This weekend I’m heading to Philadelphia to see the Bearded Ladies Cabaret school Kronenbourg 1664 drinkers, drag queen adorers, history aficionados, and free show lovers on the French Revolution and current events. Today’s Finding Aid Friday is honor of this lovely little town.
First up, Eastern State Penitentiary! The prison-turned-museum (ESP, for short) not only hosts the Storming of the Bastille celebration, but it is also part of the show. Marie Antoinette appears on its rampart and volunteers fling thousands of TastyKakes from its roof onto the audience below. Let them eat cake?
Let them eat TASTYKAKE!!
ESP isn’t just a place to fling cakes — it’s a historic landmark! With finding aids! The Eastern State Penitentiary oral history project compiled the reminiscences of 130 inmates, officers, and administrators who worked and lived inside the prison. The biographical section is an informative mini history of prison infrastructure development.

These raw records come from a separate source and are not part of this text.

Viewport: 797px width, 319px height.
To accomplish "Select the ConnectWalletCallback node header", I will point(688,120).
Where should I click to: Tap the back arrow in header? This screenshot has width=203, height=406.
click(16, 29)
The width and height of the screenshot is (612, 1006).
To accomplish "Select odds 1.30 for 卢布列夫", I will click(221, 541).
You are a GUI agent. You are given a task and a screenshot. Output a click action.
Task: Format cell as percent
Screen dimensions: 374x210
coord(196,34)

A cool thing about ESP is that it is part of the Philadelphia Area Consortium of Special Collections Libraries, or PASCL, and the oral history project was part of the Historical Society of Pennsylvania’s “hidden collections initiative.” Community! Read more on that here.
Next: The Ur expedition records, held in the Penn Museum Archives. I wrote about the Penn Museum’s Ur exhibition and my geek-out in its galleries last year. I studied the ancient Near East as an undergrad and I still have a soft spot for it.

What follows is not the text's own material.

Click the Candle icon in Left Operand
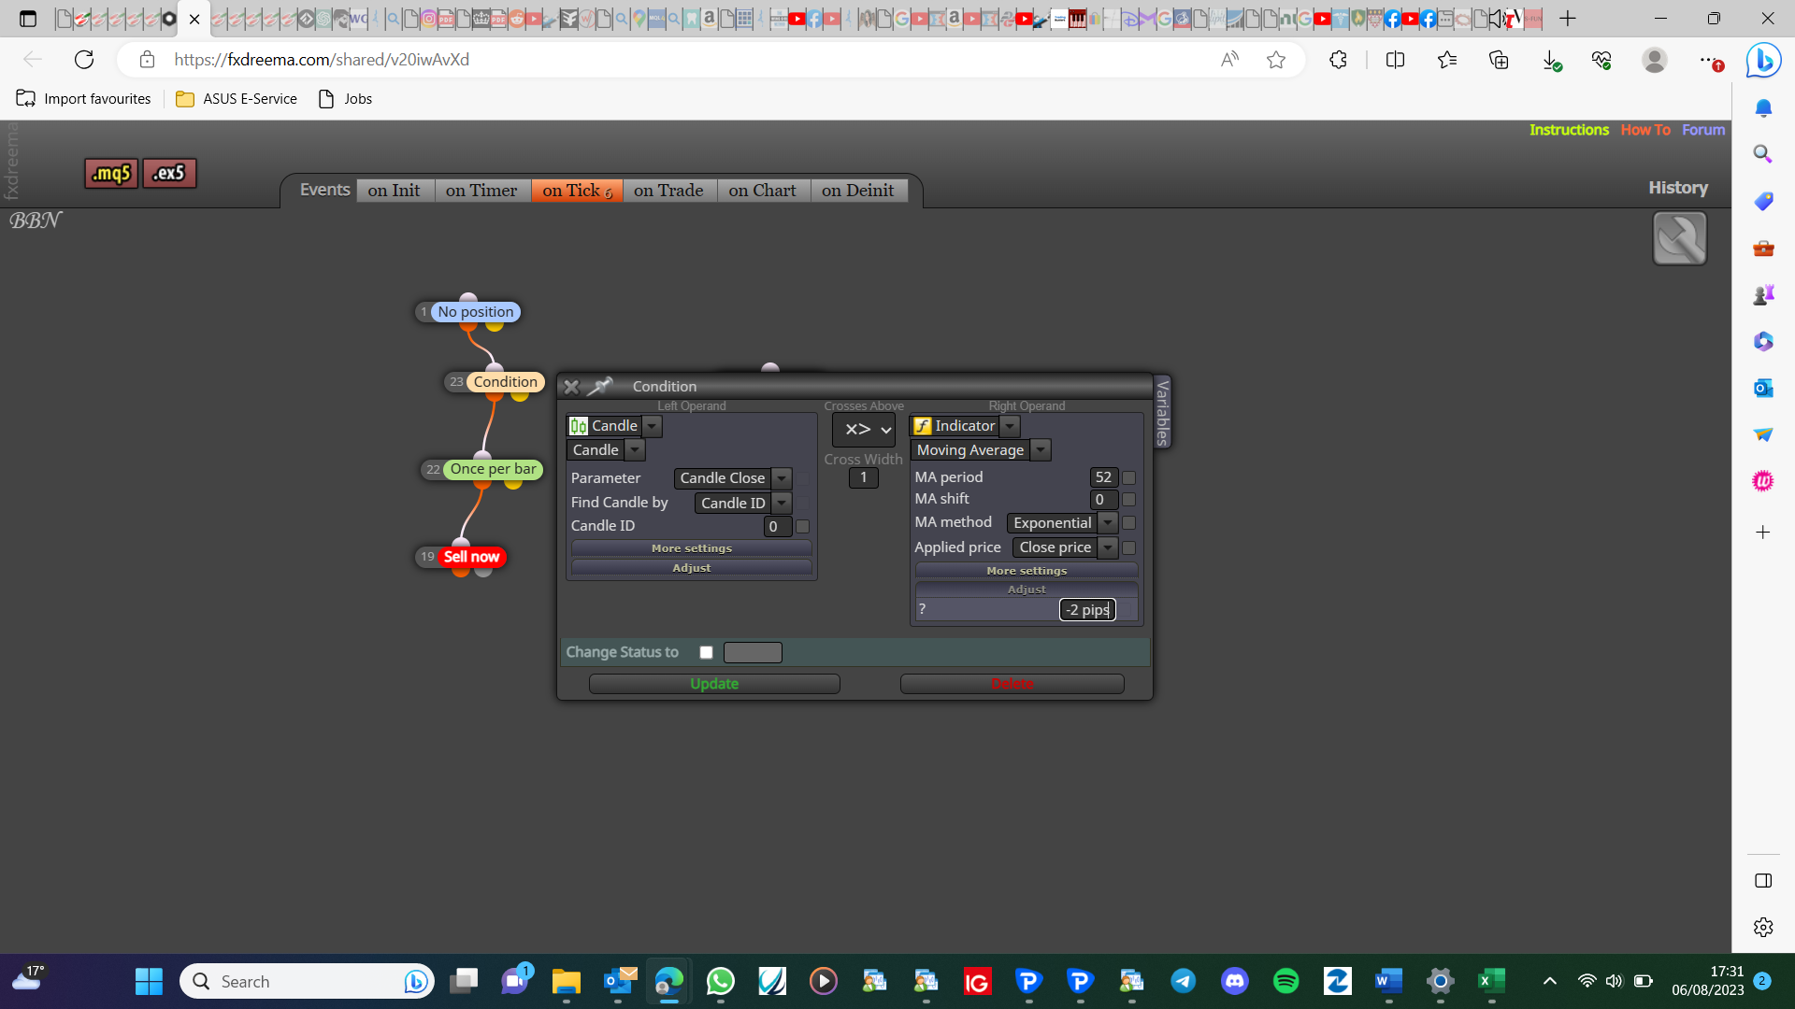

Okay. I admit that this is, on the surface, a very boring finding aid. Nothing thrilling for the layman. It’s your standard finding aid. And the collection isn’t that hot, either. The really cool stuff is held at the British Museum (which jointly excavated Ur along with Penn).
These are letters and field reports from one of the most important excavations in the history of ancient Near Eastern archaeology! This is something that someone like me would geek the fuck out over. I would pore over it until I passed out.
Greenewalt was, among other things, a musician and it only seems appropriate that the guide to her papers have a musical flair. I’m neither a musician nor a music aficionado, so I really can’t describe the music, but it is very pretty. Go and listen to the music inspired by the Greenewalt collection!
And on that note, I’m off for a weekend away from the kids. TastyKakes, museums, and bookstores, here I come!